• **ACTION ITEM**
Return the full set of entries precisely. Do not carry over any pictures.

• **RECORDS PROVIDED**
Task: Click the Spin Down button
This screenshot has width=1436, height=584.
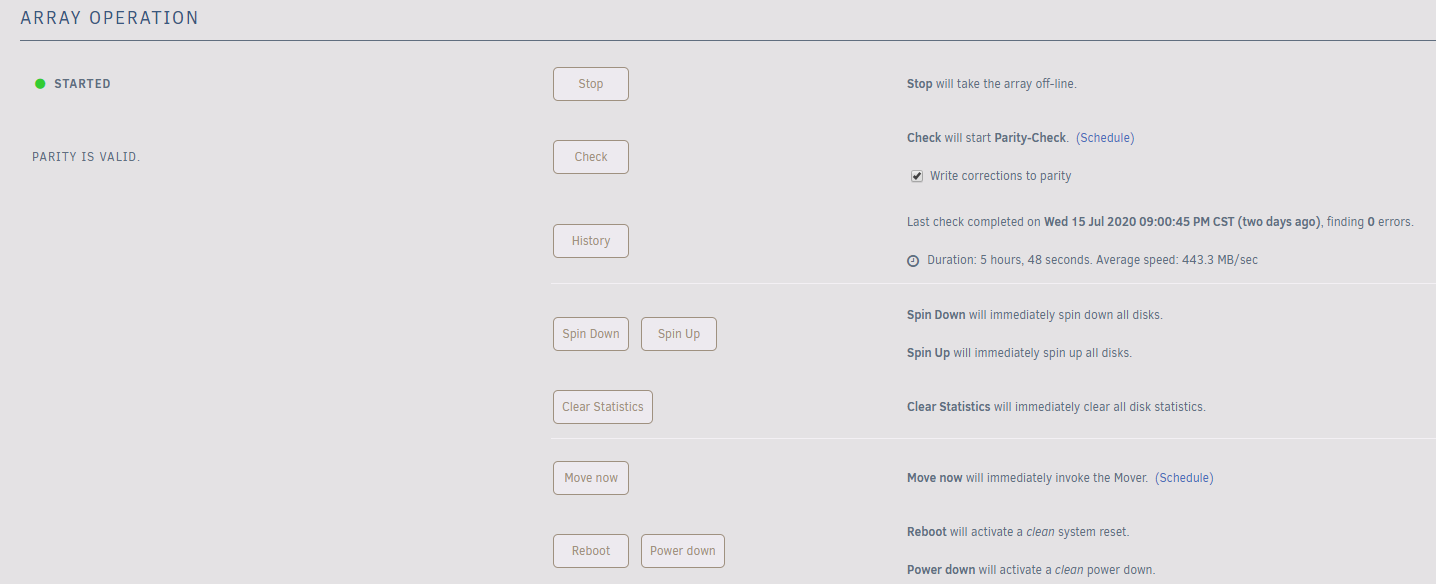Action: 591,334
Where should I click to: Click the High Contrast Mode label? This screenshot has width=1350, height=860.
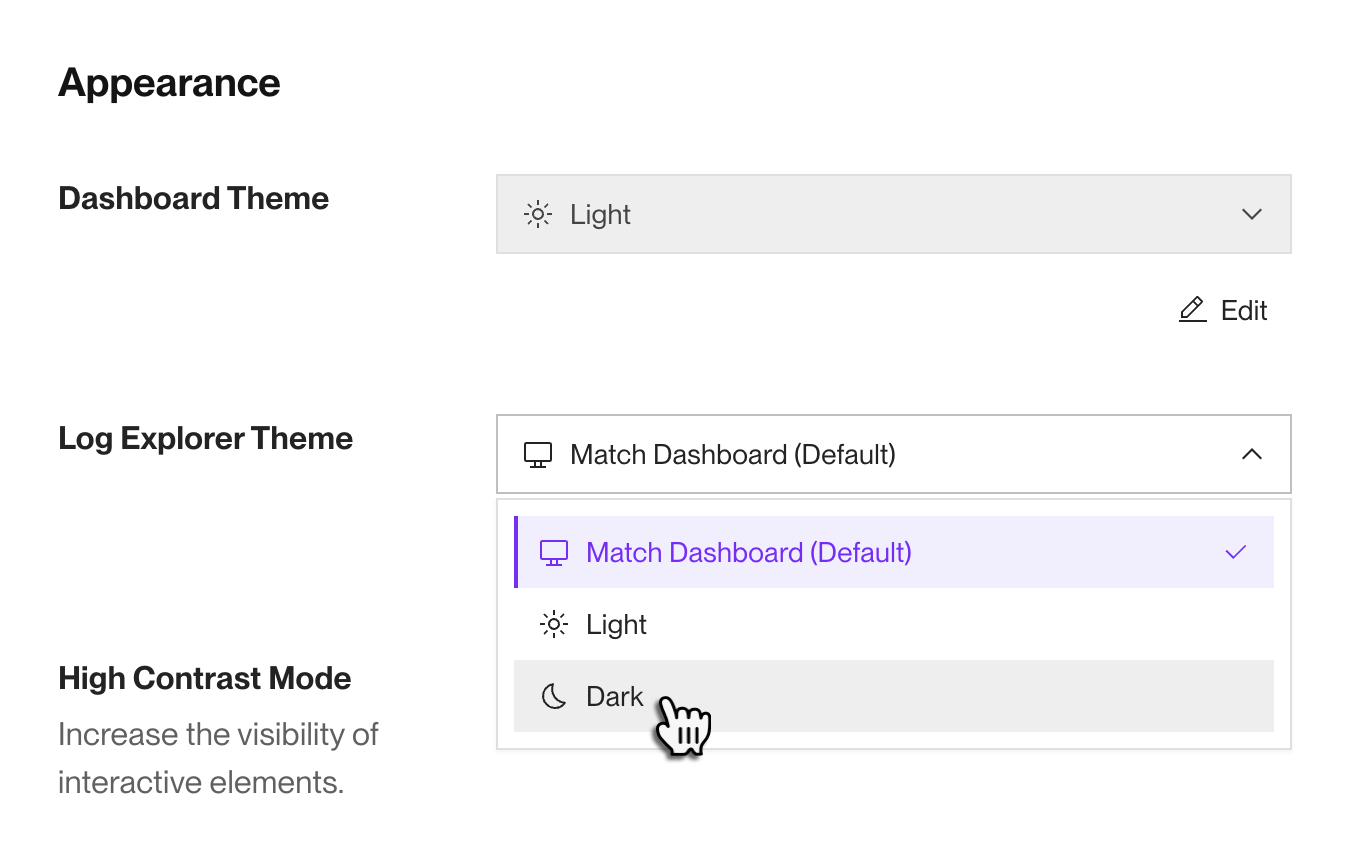(x=204, y=677)
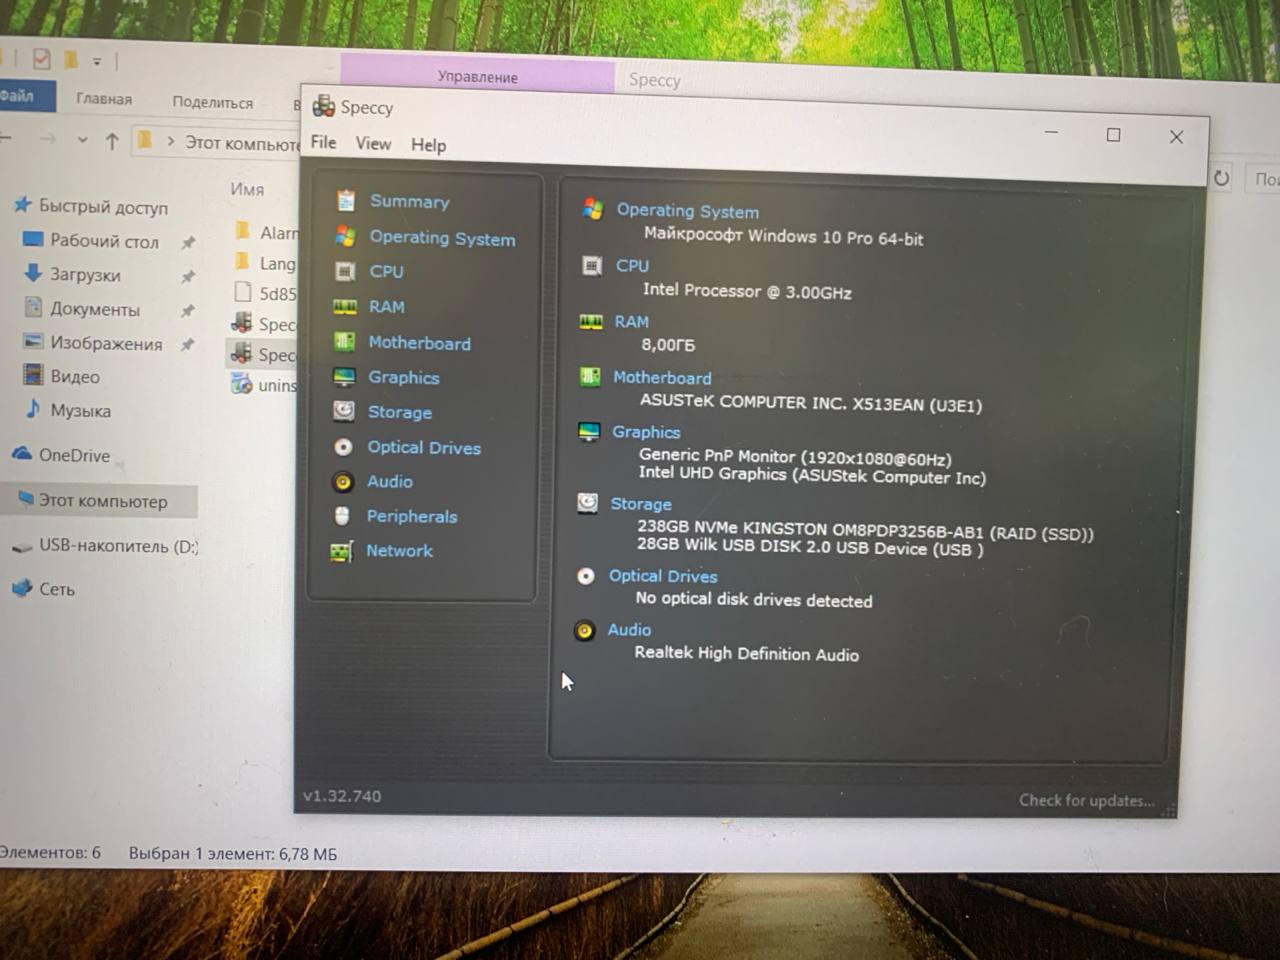Viewport: 1280px width, 960px height.
Task: Click the Graphics monitor icon in sidebar
Action: [344, 377]
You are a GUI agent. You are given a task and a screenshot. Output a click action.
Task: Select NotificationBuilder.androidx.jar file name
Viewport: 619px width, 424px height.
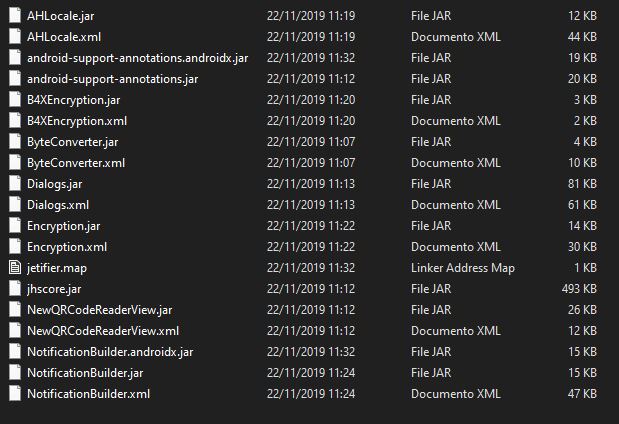coord(110,352)
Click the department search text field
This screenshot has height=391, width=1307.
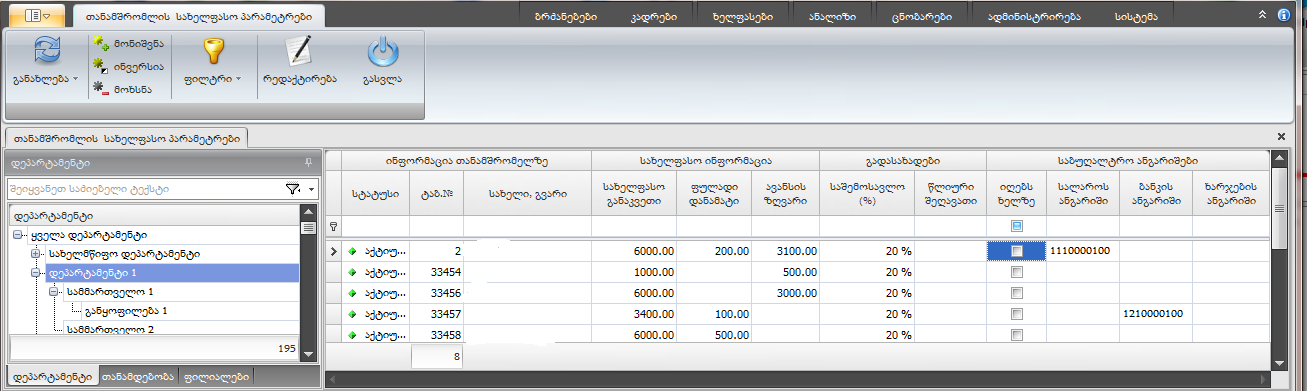click(144, 188)
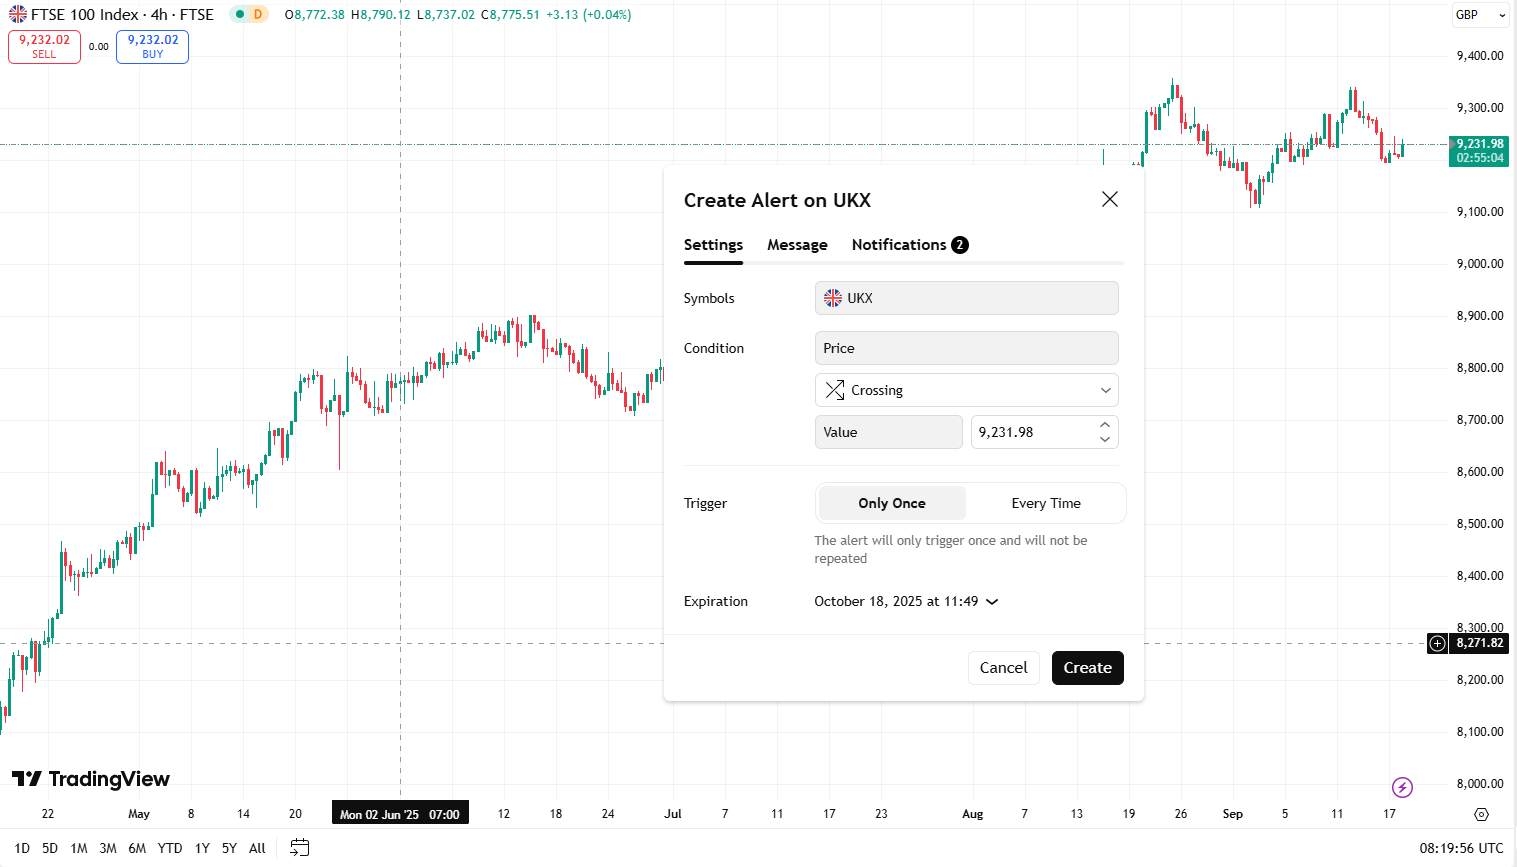Viewport: 1517px width, 867px height.
Task: Open the GBP currency dropdown
Action: point(1480,15)
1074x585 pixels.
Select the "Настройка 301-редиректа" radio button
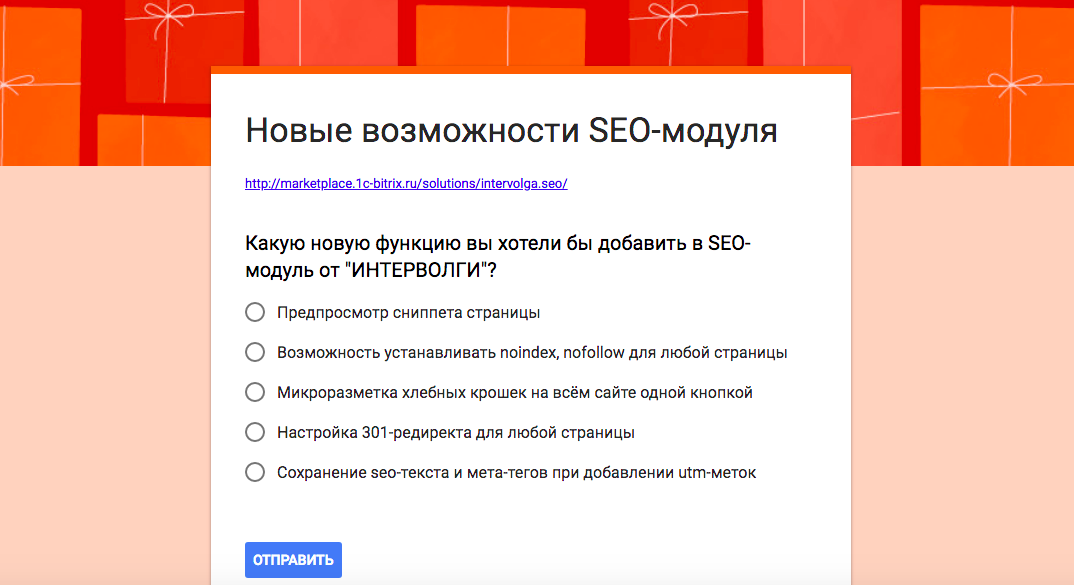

• **RESULT BELOW**
Task: Click the Spin Down button
This screenshot has width=1436, height=584.
Action: 591,334
Where should I click to: Click the High Contrast Mode label? This screenshot has width=1350, height=860.
(x=204, y=677)
Viewport: 1280px width, 960px height.
Task: Click the Graphics monitor icon in sidebar
Action: [344, 377]
You are a GUI agent. You are given a task and a screenshot. Output a click action.
Task: Select NotificationBuilder.androidx.jar file name
Viewport: 619px width, 424px height.
coord(110,352)
Click the department search text field
This screenshot has height=391, width=1307.
click(144, 188)
Viewport: 1517px width, 867px height.
Task: Open the GBP currency dropdown
Action: point(1480,15)
1074x585 pixels.
Select the "Настройка 301-редиректа" radio button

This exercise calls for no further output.